柳絮笑笑,她看过的清宫剧太多,不说太监坏话几乎成了个人行事宗旨。
李太太自知失言,不再多说。“姐姐现存的都点好数,我都拿去给干爹尝尝。有多少都尽数包上,银钱现结。”
蛋黄饼干并不新奇,柳絮便只包了剩下的五十块棉花糖和一百块块雪花酥,以及崔妈妈新做的二百块牛奶小方。牛奶小方用预先定制的垫着油纸的竹盒装了,看起来虽不高档但也精致雅趣。
虽然买主很豪,但柳絮仍然遵守职业道德给了批发价,既棉花糖四文、雪花酥六文、牛奶小方六文文共计二两二钱银子。

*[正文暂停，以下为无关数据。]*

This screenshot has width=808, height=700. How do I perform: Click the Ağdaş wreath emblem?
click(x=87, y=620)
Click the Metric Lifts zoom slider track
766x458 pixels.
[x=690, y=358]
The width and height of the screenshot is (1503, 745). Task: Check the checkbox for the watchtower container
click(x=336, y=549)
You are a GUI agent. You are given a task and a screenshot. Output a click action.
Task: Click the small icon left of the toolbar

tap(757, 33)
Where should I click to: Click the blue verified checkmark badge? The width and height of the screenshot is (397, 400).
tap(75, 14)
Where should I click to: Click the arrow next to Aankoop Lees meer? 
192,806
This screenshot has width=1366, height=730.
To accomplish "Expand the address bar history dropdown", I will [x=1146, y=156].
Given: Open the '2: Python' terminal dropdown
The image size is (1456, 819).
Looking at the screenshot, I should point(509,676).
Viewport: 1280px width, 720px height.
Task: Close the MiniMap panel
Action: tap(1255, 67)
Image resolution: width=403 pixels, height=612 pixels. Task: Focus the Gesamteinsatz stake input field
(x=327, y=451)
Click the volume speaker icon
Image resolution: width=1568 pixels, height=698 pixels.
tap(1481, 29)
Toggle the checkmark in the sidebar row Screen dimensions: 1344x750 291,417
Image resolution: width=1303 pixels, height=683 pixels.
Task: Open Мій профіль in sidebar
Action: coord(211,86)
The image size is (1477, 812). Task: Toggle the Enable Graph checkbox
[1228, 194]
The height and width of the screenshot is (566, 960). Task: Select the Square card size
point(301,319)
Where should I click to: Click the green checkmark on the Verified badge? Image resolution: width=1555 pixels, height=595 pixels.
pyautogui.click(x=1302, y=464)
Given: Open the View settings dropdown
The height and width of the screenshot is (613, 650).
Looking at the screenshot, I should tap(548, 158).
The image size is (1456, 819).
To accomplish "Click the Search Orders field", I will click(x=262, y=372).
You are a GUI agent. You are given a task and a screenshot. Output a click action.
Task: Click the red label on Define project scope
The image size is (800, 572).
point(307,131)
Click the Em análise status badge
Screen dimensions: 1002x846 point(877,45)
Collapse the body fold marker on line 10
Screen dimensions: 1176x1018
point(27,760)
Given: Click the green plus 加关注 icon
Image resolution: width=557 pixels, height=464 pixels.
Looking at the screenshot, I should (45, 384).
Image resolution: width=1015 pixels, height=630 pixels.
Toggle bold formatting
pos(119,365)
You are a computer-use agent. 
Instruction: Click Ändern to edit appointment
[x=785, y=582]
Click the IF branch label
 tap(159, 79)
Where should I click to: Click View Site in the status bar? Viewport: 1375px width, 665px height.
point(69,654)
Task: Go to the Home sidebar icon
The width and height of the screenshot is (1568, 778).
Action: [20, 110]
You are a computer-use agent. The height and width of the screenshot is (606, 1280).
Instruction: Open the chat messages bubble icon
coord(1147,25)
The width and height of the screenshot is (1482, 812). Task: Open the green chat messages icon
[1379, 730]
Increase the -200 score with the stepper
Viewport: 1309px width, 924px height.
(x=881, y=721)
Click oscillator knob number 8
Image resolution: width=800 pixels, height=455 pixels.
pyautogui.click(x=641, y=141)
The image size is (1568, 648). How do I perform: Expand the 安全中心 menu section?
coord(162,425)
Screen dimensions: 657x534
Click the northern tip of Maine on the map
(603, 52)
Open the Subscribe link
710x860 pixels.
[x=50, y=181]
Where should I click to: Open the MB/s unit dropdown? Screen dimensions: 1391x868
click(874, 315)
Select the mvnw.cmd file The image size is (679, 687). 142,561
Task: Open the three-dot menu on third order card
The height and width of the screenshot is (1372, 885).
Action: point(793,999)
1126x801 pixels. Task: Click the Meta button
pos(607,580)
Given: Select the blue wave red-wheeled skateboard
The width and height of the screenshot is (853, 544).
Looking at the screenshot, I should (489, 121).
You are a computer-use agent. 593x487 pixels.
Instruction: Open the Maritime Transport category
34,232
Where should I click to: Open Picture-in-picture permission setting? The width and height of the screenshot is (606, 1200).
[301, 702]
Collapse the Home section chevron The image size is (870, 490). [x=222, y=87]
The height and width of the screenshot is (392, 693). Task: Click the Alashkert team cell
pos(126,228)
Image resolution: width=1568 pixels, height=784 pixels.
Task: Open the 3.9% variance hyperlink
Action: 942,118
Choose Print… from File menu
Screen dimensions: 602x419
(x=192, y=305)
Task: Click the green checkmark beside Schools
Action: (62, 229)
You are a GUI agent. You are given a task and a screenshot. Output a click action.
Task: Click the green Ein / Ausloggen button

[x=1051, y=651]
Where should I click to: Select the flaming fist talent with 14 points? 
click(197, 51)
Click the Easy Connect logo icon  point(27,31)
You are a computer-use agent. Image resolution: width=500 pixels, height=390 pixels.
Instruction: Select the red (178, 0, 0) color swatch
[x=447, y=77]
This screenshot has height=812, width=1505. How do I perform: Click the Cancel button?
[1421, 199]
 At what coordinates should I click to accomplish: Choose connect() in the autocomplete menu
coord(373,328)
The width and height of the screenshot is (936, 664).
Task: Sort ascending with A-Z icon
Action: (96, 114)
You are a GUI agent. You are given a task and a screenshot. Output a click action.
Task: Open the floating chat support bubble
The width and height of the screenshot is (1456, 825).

看着又清空了的厨房,柳絮和崔妈妈都叹气。崔妈妈辛苦这两天约莫赚了一两二钱银子,看上去还不如她丝绸铺子里随意卖一匹布赚钱,但若算上他们吃的和送礼的,再加上可能的走量,这笔生意委实可行。
“这几日你真的辛苦了。”柳絮真诚的对崔妈妈说道。
这几日崔妈妈除了做早饭和晚饭,剩余时间几乎都在尝试各式各样的甜点,闲暇还要照顾女儿苗苗,确实是累的不轻。但好在太太体谅,若是姑娘在家就紧着姑娘的心意做,姑娘不在家就随意下一碗面条或是街上买来吃,且太太都与他们一处吃饭。
“如今正是到处用钱的时候,我也给不了太多的赏钱,这两百文你与红菱各拿一半买点零嘴尝尝。”柳絮又说“待以后资金宽裕,四时衣裳和节礼必定补上。”
崔妈妈和红菱连道已经够好了。初林老爷买他们时就花了不少钱,红菱有一手好的梳头手艺故卖价三百两,崔妈妈厨艺精湛故卖价四百两,若是崔妈妈不带着苗苗卖价可达五百两。平时虽未有四季衣裳,但每人每月二两的月钱已经足够自己裁衣了。
跟着太太的确辛苦,红菱除了给太太梳头还要给姑娘梳头。没把谷雨教出来之前太太和姑娘的衣服都需要她保养维护,时不时还要给崔妈妈打打下手。在家几乎都是连轴转,只出门时到还轻松些。
不过好在太太从未苛待过他们,家里除了姑娘没有一人裁新衣,在吃食上太太姑娘吃什么他们也吃什么,每月的月钱也按时发放。虽与国公府的奢华富贵不能比,但也比恨不得将家里所有的活都交给将丫鬟仆妇干,对下人非打即骂的人家好太多了。